Mercredi 29 janvier 1969

 

L'Eglise dans l'élan du Concile

Chers Fils et Filles,

Votre présence Nous pose le problème de la portée de Notre parole. Une audience générale, comme celle de chaque mercredi offerte à Notre âme et à Notre ministère (rencontre toujours nouvelle, toujours chère, variée, unique), fait naître une première question dans Notre esprit: à qui parlons-Nous?

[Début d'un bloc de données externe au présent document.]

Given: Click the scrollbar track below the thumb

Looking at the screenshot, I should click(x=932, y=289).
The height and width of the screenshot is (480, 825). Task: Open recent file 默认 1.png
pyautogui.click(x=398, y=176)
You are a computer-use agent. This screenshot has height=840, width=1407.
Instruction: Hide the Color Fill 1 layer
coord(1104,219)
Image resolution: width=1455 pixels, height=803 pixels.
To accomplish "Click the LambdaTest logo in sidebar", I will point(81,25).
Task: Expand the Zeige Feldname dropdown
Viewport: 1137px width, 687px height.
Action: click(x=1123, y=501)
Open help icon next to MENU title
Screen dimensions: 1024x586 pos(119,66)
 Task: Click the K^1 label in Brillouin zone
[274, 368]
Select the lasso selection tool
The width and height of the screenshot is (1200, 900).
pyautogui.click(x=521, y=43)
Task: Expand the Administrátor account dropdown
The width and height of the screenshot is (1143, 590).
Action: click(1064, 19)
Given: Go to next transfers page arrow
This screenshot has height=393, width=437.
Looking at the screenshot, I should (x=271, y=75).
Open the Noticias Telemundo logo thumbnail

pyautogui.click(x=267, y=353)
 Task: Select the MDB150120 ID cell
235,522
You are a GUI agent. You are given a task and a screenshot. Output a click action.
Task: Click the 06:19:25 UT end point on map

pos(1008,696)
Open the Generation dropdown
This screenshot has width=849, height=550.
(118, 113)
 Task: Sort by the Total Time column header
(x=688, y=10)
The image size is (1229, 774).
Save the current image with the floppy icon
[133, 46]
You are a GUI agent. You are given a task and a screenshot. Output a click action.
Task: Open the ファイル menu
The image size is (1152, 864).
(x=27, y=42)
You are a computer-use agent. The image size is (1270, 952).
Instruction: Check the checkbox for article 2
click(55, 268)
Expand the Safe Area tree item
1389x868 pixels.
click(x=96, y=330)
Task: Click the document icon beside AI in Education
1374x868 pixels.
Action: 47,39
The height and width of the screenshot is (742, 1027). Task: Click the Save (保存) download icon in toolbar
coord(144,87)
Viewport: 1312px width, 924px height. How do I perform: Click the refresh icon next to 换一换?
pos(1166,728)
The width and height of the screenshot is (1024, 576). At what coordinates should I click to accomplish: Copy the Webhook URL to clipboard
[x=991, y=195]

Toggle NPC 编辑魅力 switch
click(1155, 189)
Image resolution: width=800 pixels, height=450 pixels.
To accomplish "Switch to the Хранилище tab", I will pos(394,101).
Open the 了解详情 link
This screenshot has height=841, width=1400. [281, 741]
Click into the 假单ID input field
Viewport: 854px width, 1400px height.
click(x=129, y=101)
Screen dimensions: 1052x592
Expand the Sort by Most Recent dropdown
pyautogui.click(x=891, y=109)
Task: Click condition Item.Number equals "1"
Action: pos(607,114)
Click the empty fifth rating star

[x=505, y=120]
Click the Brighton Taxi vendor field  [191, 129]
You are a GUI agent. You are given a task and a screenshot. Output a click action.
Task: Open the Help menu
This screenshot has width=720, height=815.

La parole devrait être adaptée au genre de personnes qui Nous écoutent; et, comme de coutume, notre auditoire est composite, hétérogène, — groupes de personnes très diverses par l'âge, la formation, la provenance, la langue, — réunies toutes ensemble pour une heure autour de Nous, venues avec des intentions très différentes, — qui pour une simple visite, qui pour quelque motif spirituel particulier, qui par dévotion ... — Comment trouver un thème uniforme qui rende Notre discours facile?

Nous le trouvons pourtant en considérant en vous ce dénominateur commun qu'est le Peuple chrétien; vous êtes les fidèles, et donc les frères et les fils qui Nous portez une offrande précieuse, très chère, celle de votre bonne volonté.

N'est-ce pas ainsi? N'êtes-vous pas tous et chacun désireux d'entendre du Pape une parole qui tienne compte de cette excellente disposition? Ne venez-vous pas à ce rendez-vous pour vous sentir réconfortés et un peu éclairés pour cheminer sur la route de la vie chrétienne?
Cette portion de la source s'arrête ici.